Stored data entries

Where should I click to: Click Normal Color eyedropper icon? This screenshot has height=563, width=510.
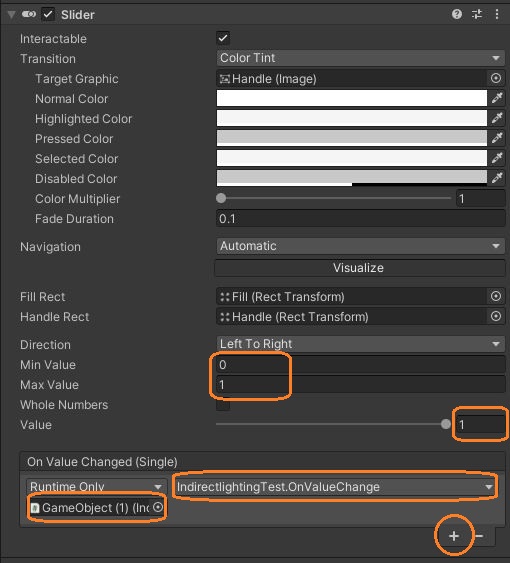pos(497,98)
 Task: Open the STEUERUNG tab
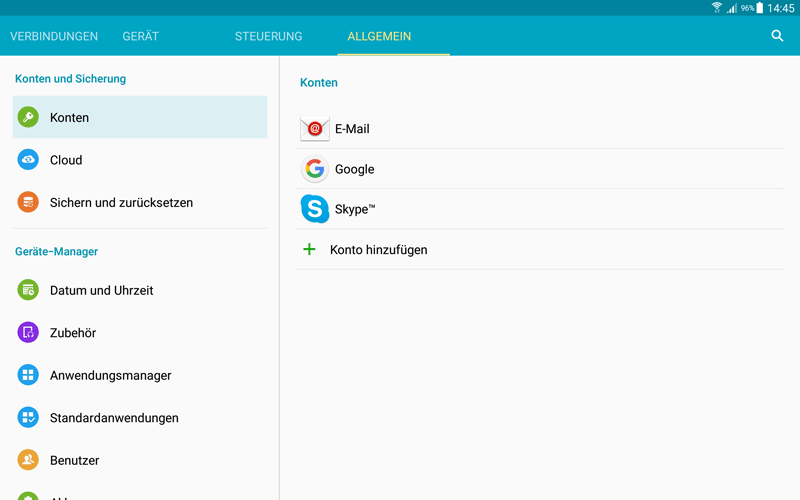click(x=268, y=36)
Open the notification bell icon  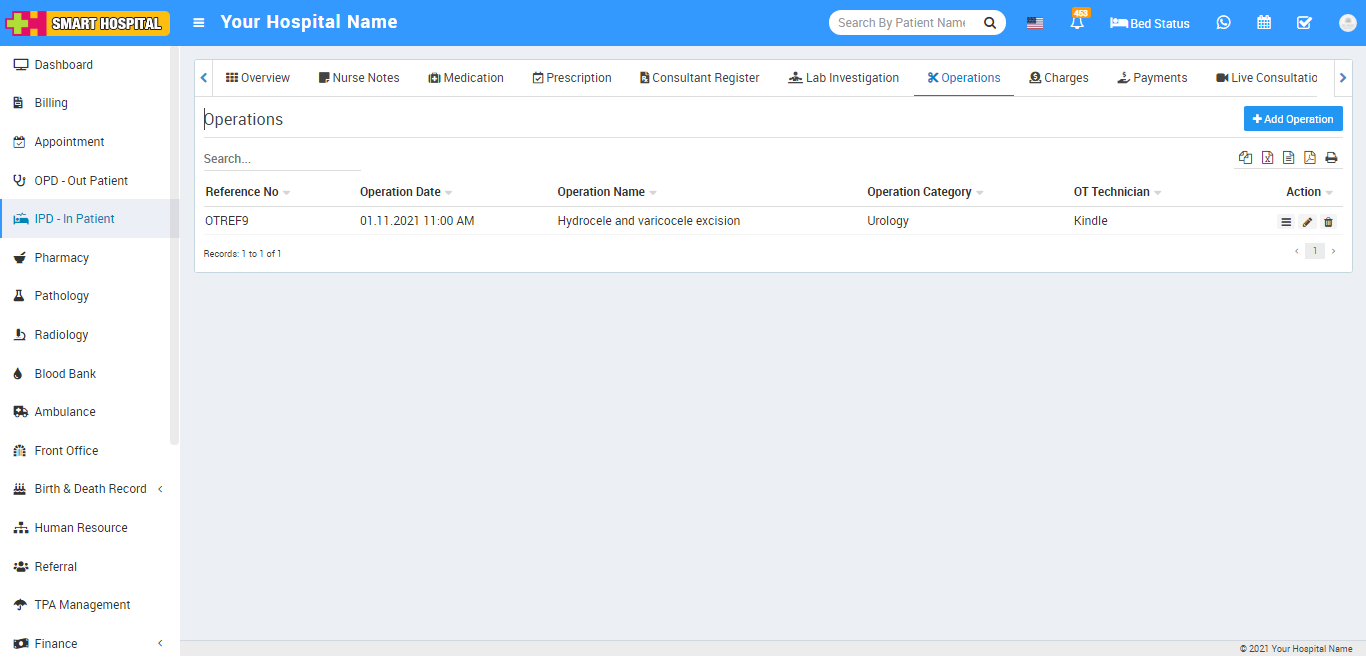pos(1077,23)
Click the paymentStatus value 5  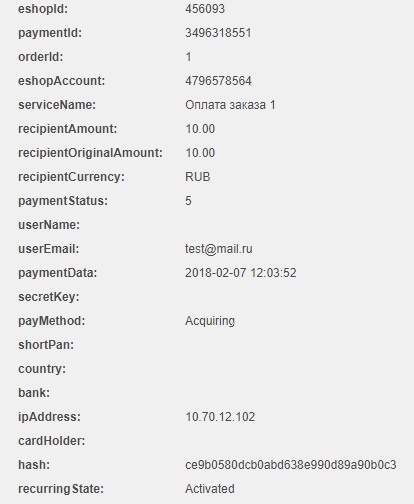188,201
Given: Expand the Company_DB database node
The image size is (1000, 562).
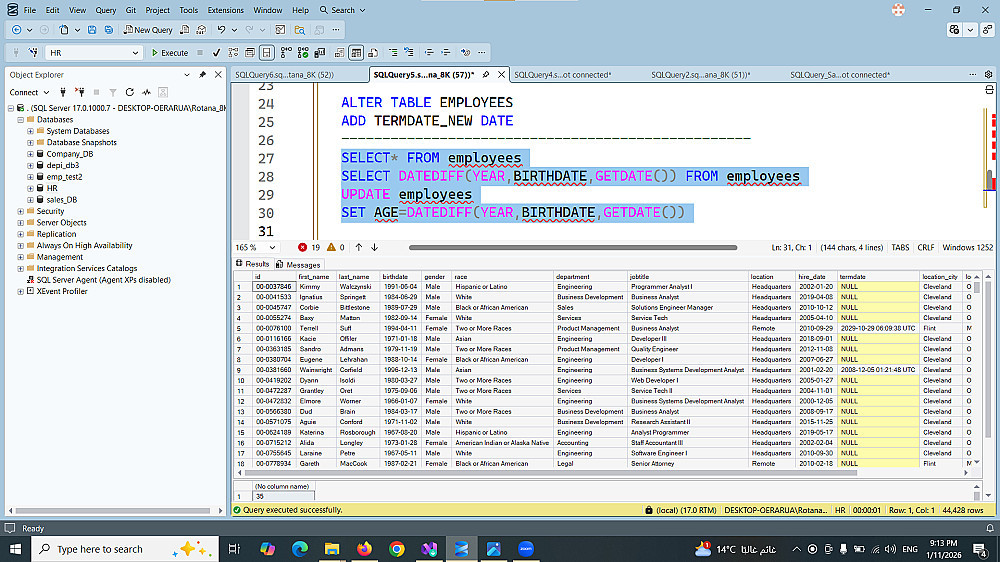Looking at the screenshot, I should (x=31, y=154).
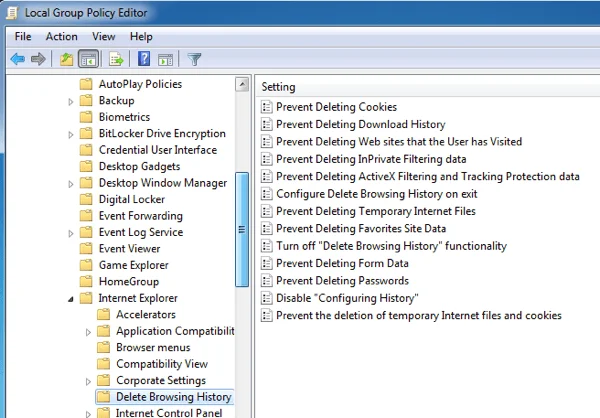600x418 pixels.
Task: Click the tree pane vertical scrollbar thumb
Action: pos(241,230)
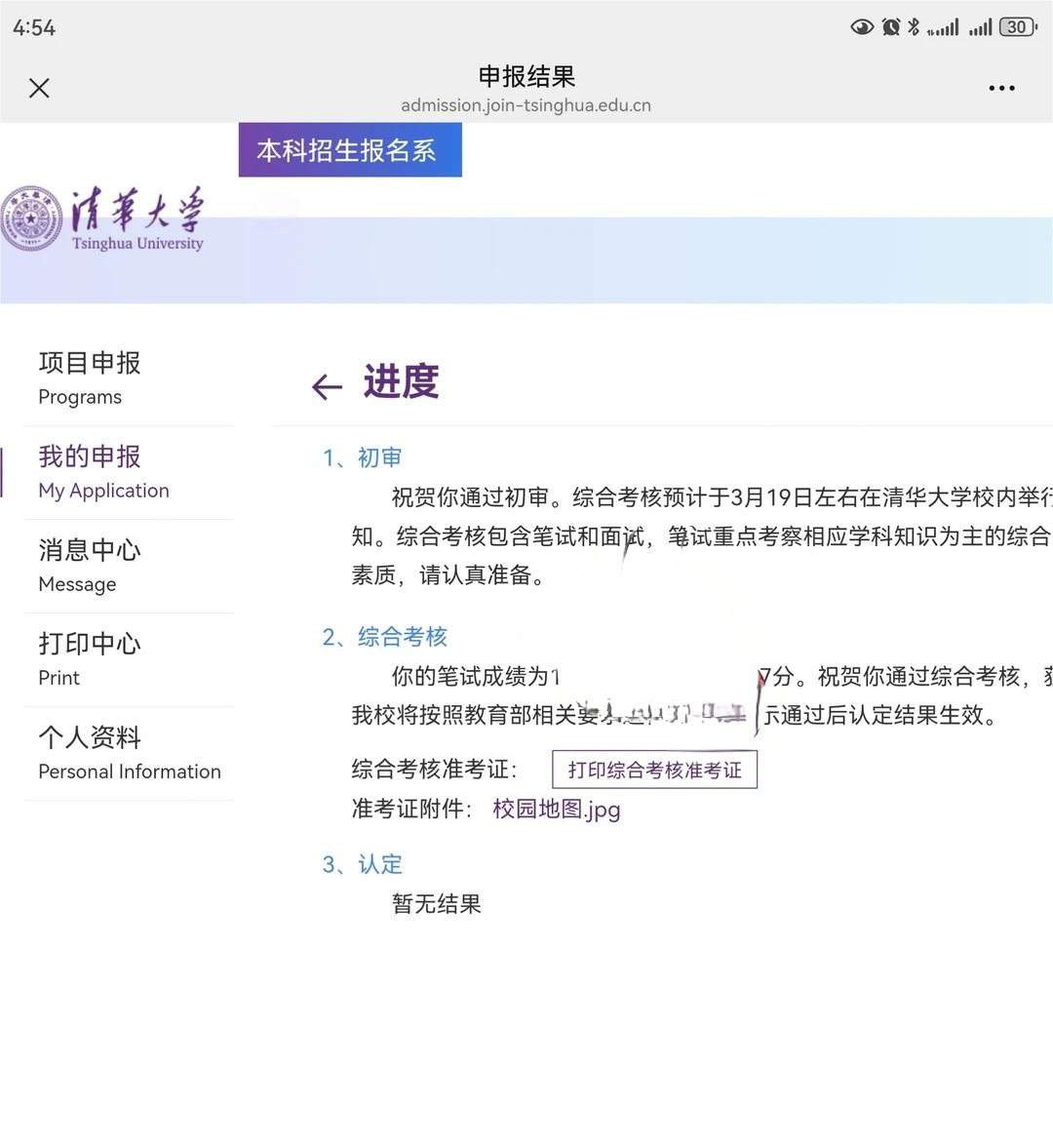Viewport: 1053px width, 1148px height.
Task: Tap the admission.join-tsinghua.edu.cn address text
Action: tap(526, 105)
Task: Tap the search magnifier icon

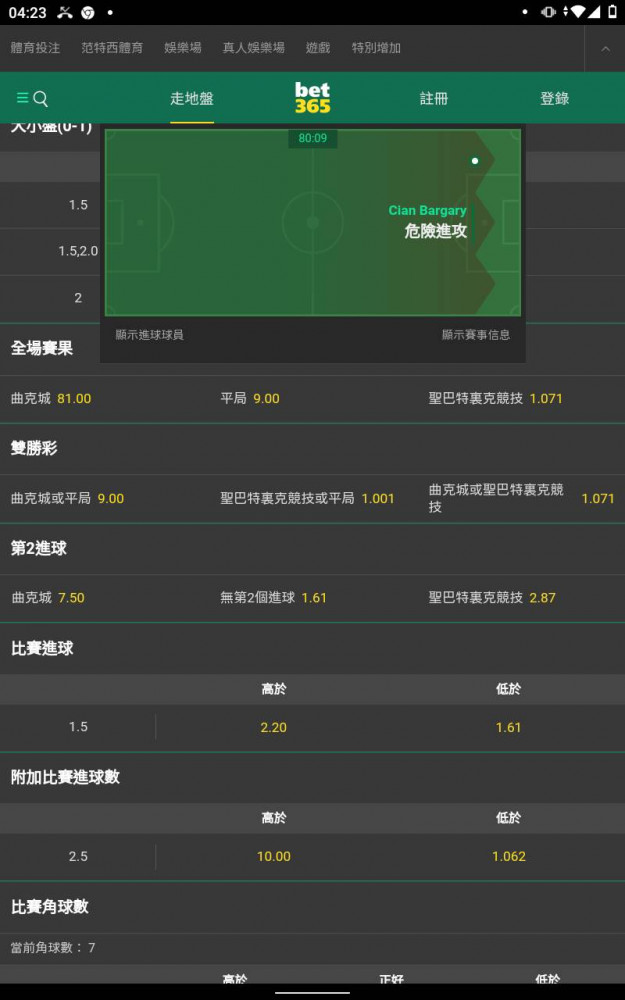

- [Problem requirements]: No pictures belong in the copy. Retype exactly, and only, the lines from the line containing "Given: Expand the Company_DB database node" through the last line of the data, both included.

- [Answer to the exercise]:
Given: Expand the Company_DB database node
The image size is (1000, 562).
Looking at the screenshot, I should (x=31, y=154).
600x418 pixels.
Task: Click the tree pane vertical scrollbar thumb
Action: pos(241,230)
Viewport: 1053px width, 1148px height.
Task: Tap the admission.join-tsinghua.edu.cn address text
Action: tap(526, 105)
Task: Tap the search magnifier icon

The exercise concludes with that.